Saudi Crown Prince Salman Is Not a Reformer, Just Another Despot

As Mohammed bin Salman, the Crown Prince of Saudi Arabia, continues what Time Magazine described earlier this month as his “charm offensive,” Saudi-led airstrikes killed more than 20 people last week at a wedding party in northern Yemen. Women, including the bride, and children made up the bulk of the casualties.

Should we pay no attention to this and other, similar incidents? After all, Prince Mohammed is, we are told, a reformer and friend of the U.S.

He led the charge to grant Saudi women the right to drive a car, a change expected to take effect later this year. Prince Mohammed, or MBS as he is popularly known, also been credited with bringing the first movie theater to Saudi Arabia, as well as attracting Western spectacles like Cirque du Soleil to Riyadh.

In the United States, he has received favorable attention from different quarters. He has been courted by the Trump administration, the defense industries, and Texas oilmen. During a recent tour of the U.S., he had audiences with Oprah WinfreyDwayne “The Rock” JohnsonBill and Hillary ClintonHenry KissingerJohn Kerry, and Michael Bloomberg. He hobnobbed with Apple CEO Tim Cook, Amazon CEO Jeff Bezos, and met the presidents of Harvard and MIT. He has been praised by Fox News and within the op-ed pages of the New York Times.

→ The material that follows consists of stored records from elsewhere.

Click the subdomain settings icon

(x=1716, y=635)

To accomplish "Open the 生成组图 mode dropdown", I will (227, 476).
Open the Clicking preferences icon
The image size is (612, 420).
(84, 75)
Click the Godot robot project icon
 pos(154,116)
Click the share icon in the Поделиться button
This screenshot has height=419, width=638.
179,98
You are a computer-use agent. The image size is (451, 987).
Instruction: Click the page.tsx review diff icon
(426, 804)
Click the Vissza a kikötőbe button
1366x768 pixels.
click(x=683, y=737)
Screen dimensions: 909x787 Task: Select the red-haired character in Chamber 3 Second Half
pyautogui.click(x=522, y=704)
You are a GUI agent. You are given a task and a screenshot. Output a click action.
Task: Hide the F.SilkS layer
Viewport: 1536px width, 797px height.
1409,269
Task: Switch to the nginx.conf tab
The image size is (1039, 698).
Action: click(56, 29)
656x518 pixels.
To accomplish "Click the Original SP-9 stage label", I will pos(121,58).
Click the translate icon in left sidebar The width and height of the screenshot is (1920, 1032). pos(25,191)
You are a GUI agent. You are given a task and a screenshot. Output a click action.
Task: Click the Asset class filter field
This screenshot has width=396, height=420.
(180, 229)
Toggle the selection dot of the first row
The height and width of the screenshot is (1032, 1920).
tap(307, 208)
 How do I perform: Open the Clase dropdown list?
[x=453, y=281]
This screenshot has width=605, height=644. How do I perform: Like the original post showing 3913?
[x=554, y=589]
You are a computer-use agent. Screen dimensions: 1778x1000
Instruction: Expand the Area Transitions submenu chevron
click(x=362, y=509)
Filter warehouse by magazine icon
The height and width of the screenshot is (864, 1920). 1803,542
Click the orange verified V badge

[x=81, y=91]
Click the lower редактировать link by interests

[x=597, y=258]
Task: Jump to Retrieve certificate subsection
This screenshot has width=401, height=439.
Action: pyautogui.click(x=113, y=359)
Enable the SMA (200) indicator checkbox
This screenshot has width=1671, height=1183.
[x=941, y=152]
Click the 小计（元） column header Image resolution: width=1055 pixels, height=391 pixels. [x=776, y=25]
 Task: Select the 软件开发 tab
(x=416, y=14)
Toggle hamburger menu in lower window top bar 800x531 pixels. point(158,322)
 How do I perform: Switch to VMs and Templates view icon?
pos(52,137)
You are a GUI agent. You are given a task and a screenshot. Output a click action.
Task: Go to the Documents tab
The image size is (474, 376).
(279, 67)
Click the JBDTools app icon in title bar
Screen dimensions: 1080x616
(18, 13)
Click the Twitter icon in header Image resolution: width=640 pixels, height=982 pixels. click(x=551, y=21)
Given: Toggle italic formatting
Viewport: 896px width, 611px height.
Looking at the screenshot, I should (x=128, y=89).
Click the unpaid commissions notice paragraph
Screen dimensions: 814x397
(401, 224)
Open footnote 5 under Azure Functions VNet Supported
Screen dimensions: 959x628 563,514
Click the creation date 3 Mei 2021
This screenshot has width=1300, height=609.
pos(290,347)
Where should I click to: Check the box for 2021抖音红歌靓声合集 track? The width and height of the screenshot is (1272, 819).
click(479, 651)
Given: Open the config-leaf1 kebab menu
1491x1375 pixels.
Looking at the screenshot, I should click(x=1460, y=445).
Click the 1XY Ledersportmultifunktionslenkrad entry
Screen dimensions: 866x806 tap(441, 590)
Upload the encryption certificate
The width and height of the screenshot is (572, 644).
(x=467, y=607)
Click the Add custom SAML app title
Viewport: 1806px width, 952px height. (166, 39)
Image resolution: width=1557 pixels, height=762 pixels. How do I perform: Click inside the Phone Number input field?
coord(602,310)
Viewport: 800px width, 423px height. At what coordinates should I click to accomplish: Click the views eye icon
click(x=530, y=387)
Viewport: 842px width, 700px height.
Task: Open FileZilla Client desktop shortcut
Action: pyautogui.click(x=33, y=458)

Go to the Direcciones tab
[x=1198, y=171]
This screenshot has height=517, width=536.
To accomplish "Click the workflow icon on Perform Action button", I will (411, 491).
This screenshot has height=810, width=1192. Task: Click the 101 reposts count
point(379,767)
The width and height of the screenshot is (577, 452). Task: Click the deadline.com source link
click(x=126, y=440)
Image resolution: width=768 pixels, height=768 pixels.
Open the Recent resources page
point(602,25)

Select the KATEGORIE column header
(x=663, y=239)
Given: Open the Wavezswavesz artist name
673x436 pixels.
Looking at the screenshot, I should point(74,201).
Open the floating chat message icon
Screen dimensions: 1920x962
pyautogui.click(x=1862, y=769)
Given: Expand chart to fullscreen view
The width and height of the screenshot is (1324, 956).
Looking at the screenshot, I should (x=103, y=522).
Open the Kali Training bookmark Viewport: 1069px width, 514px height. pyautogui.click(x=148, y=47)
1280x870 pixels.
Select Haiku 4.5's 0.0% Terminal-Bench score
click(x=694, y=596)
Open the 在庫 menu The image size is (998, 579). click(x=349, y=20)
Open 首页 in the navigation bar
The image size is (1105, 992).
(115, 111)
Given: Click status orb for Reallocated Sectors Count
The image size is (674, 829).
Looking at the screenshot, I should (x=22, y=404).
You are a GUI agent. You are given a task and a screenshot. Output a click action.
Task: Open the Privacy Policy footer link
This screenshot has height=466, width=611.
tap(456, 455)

But, when you strip away the showmanship, the hype, and the fawning adoration of much of the Western media, MBS is a man with blood on his hands.

The incident involving the Yemeni wedding party is merely the latest atrocity committed by the Saudi Arabian government during its military intervention in Yemen, which started in March, 2015.

Since that time, nearly 6,000 Yemeni civilians have been killed, according to the United Nations Human Rights Office. Other outlets have estimated the number could be much higher, in excess of 10,000 fatalities.

Saudi Arabia has utilized cluster bombs, supplied largely by Brazil and the United States, in many of its airstrikes. Cluster munitions were outlawed by the 103 countries ratifying the Convention on Cluster Munitions. Brazil, the United States, and Saudi Arabia were not among those countries.

Meanwhile, a Saudi-led blockade of the country has left more than 22 million Yemeni — more than 80 percent of the country’s population — without ready access to food, water, or health care.

“The situation in Yemen…looks like the apocalypse,” Mark Lowcock, the head of the United Nations office for the coordination of humanitarian affairs, said in January.

More than 1 million Yemeni have contracted cholera, millions are suffering from acute malnutrition, and last year alone more than 50,000 Yemeni children died from starvation.

MBS is largely responsible for this disastrous intervention, which he has spearheaded since becoming the Saudi defense minister. According to the New York Times, he “took the lead, launching the war in March, 2015 without full coordination across the security services.”

However, Prince Mohammed did recently donate $930 million to the United Nations for humanitarian relief, nearly one-third of the total the U.N. is seeking for aid in Yemen this year. This gift is financially significant, but it is impossible not to question the Prince’s motives, given that he is the architect of policies that have inflicted such great harm in Yemen.

In MBS’ home country, where he is regarded by many as a reformer, he has not done much better. In fact, Saudi Arabia, a nation notorious for its human rights violations, has, by some measures, lost ground in terms of human rights since MBS came to power.

In its report on Saudi Arabia’s human rights record in 2017, the Human Rights Watch wrote:

“Saudi authorities continued their arbitrary arrests, trials, and convictions of peaceful dissidents. Dozens of human rights defenders and activists continued to serve long prison sentences for criticizing authorities or advocating political and rights reforms. Authorities continued to discriminate against women and religious minorities.”

In the area of domestic reform, in late 2017 MBS instigated a purge of prominent Saudis, resulting in the arrests of more than 500 people on charges of corruption. While few dispute that there is widespread corruption in Saudi Arabia, the main effects of the arrests may well have been to consolidate the Prince’s economic and political power.

Prince Mohammed has been celebrated here in the United States. He has rubbed elbows with Hollywood celebrities, promised to keep making arms deals with the U.S. government, and, human rights violations be damned, has continued to promote an image that casts him as a statesman.

At what point does the willingness of leading figures in the U.S. government, technology industries, entertainment, education, and beyond to court and praise Prince Mohammed discredit American values and make a mockery of our often-professed concerns for the sovereign rights of nations and the welfare of their citizens?

At what point does it become clear that Mohammed bin Salman is not a “man of the people,” but rather another power-hungry warmonger with little regard for the life he has taken or endangered?

It may be argued that creating an effective foreign policy for the United States in the 21st century depends on a return to many of the values on which the country was founded, including a fundamental opposition to tyranny. Refusing to align our country with despots like Prince Mohammed, with leaders who are willing to inflict the sort of suffering that has been visited on the Yemeni, would be an excellent place to start that process.